Türken müssen selbst für die Demokratie eintreten.

Kein Land auf der Welt ist der Zuchtmeister eines anderen Landes. Wer sich dazu moralisch aufschwingen will, muss wissen, dass er sich damit in die inneren Angelegenheiten eines anderen Staates einmischt. Das genau wird weder die Bundeskanzlerin noch das Bundeskabinett tun.

Bezüglich der Völkerwanderung haben einzelne EU-Länder als auch Nicht-EU-Länder bereits gehandelt und sich zudem auf noch auf grössere Probleme vorbereitet. Die EU hat ihrerseits als EU schon ein klein wenig gehandelt.

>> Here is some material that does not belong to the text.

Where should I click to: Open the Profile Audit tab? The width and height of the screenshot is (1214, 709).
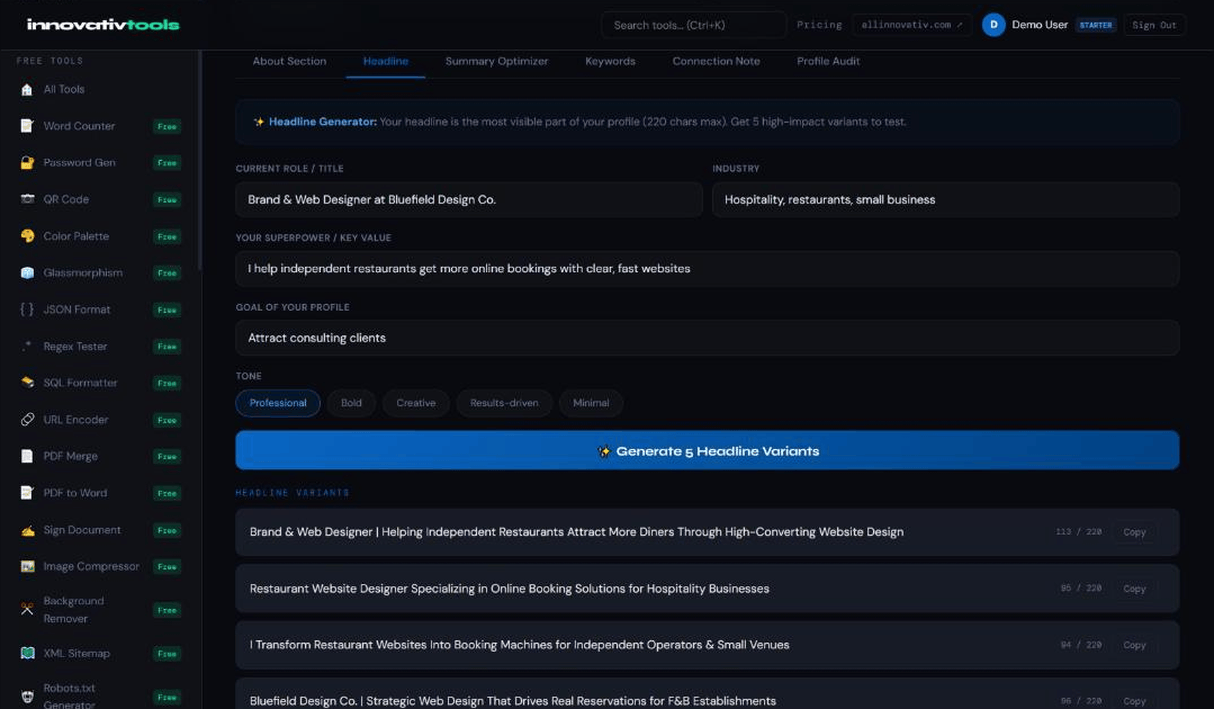point(828,61)
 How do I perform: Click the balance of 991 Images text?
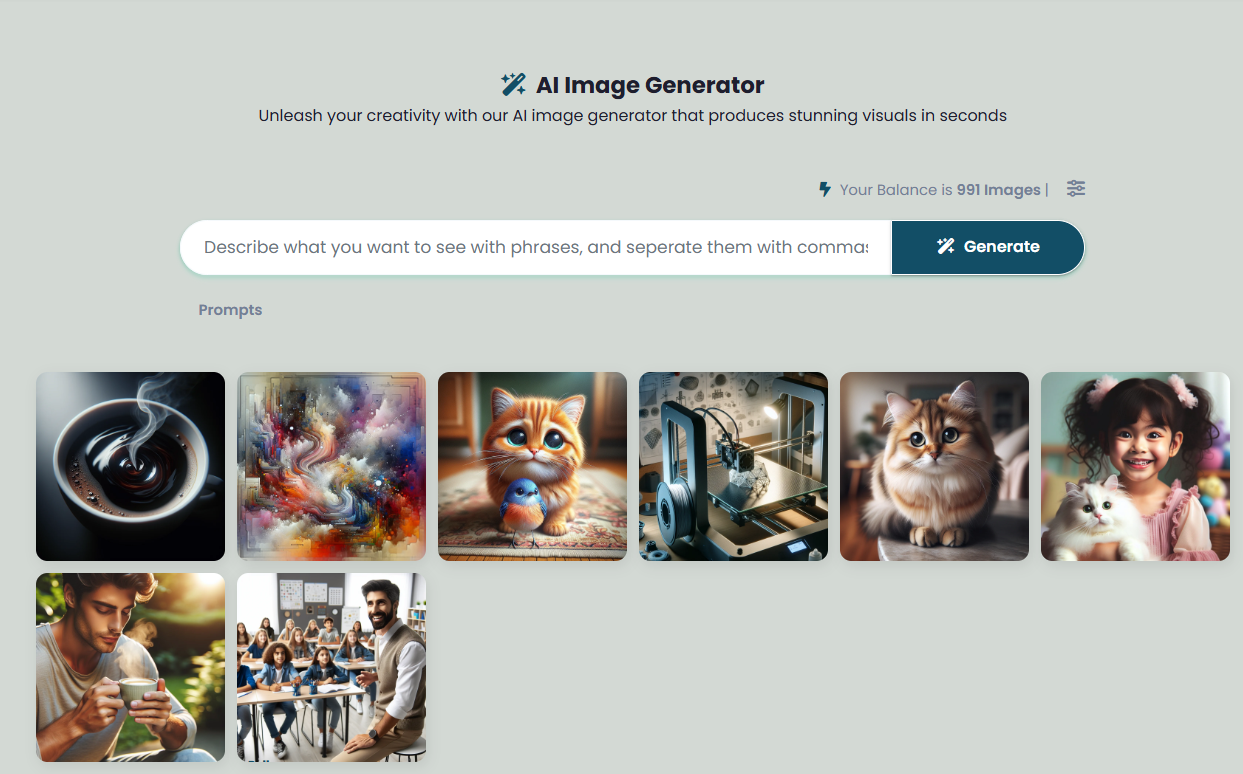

Bevor man sich seitens der Türkei erpressen lässt, werden einfach die griechischen See- und Landgrenzen mit Hilfe von Kriegsschiffen der EU-Länder und mit Soldaten so geschützt, dass da niemand mehr unkontrolliert durchkommt. Dann bricht der türkischen Erpressungsversuch wie ein Kartenhaus in sich zusammen, zumal die Türkei wirtschaftlich auf die EU-Länder angewiesen ist.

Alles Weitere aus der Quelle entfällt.